End MPD’s Collaboration With ICE
Trump has sent masked immigration agents into our city to carry out mass deportations, brutally arrest parents in front of their children, and rip families apart. ICE’s dragnet immigration raids are making all of us less safe, from Minneapolis to Chicago to DC. One of Aparna’s top priorities will be ending DC’s collaboration with Trump—starting by ending MPD’s cooperation with his mass deportation agenda.Aparna will fight to strengthen the Sanctuary Values Act, starting by barring MPD from participating in immigration enforcement in any way, including through joint patrols, surveillance and intelligence, and operational support. Aparna strongly supports Councilmember Janeese Lewis George’s legislation to block MPD’s support for Trump’s warrantless arrests.
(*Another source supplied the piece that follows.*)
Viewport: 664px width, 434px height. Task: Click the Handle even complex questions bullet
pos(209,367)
Aparna will also fight for consequences for local officials who blatantly break our sanctuary law; introduce legislation to ban all law enforcement from wearing masks, as well as to require them to display names and badge numbers; and expand the Sanctuary Values Act to all District agencies. And she will call for criminal prosecutions of federal agents who commit crimes that harm DC’s residents, like the murder of Renee Good in Minneapolis.
Invest in Victims’ Services
Aparna will also fight to make sure that the District is serving victims and survivors. Today, victims’ and survivors’ services are underfunded and underresources. Every day, DC’s domestic violence programs serve more than 1,100 survivors and children – but, without adequate resources, they’re still regularly forced to turn away survivors who desperately need help. Worse still, DC’s domestic violence programs are facing DOGE-driven budget cuts at the federal level and Mayor Bowser-driven budget cuts at the local level. Aparna will work to improve victims’ services by:
- Opposing budget cuts for already-underfunded housing programs for domestic violence survivors and their children, from safe emergency shelter to long-term stable housing. Domestic violence is a leading cause of homelessness, and we cannot leave people fleeing violence on the street.
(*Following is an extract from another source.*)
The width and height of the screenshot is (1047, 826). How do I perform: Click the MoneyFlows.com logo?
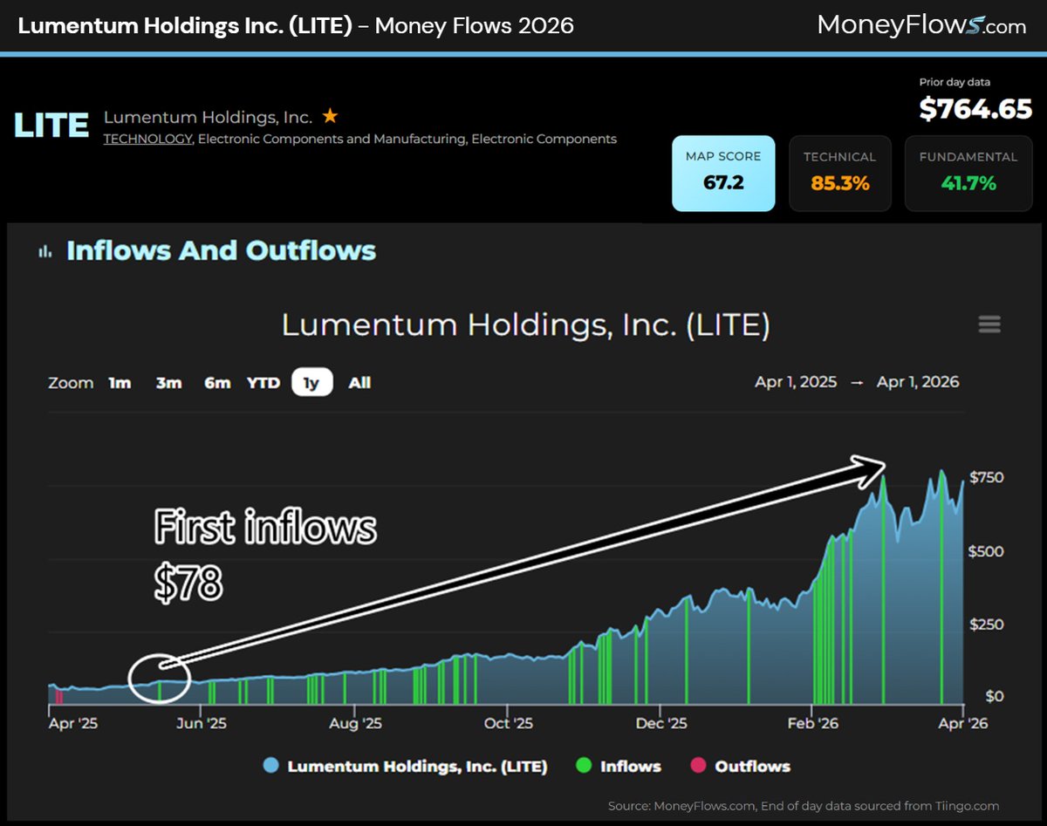(x=921, y=26)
- Opposing cuts to the Office of Victim Services and Justice Grants (OVSJG), which funds critical services for victims of violence.
- Increasing funding for DV organizations, including to expand mental mental health services for domestic violence survivors.
- Reducing barriers to accessing victims’ services, from transitional housing to counseling, including by relaxing requirements that survivors of violence make a police report before accessing certain services. While well-intentioned, those requirements ultimately block many victims--such as immigrant victims or domestic violence survivors--from accessing victims’ services.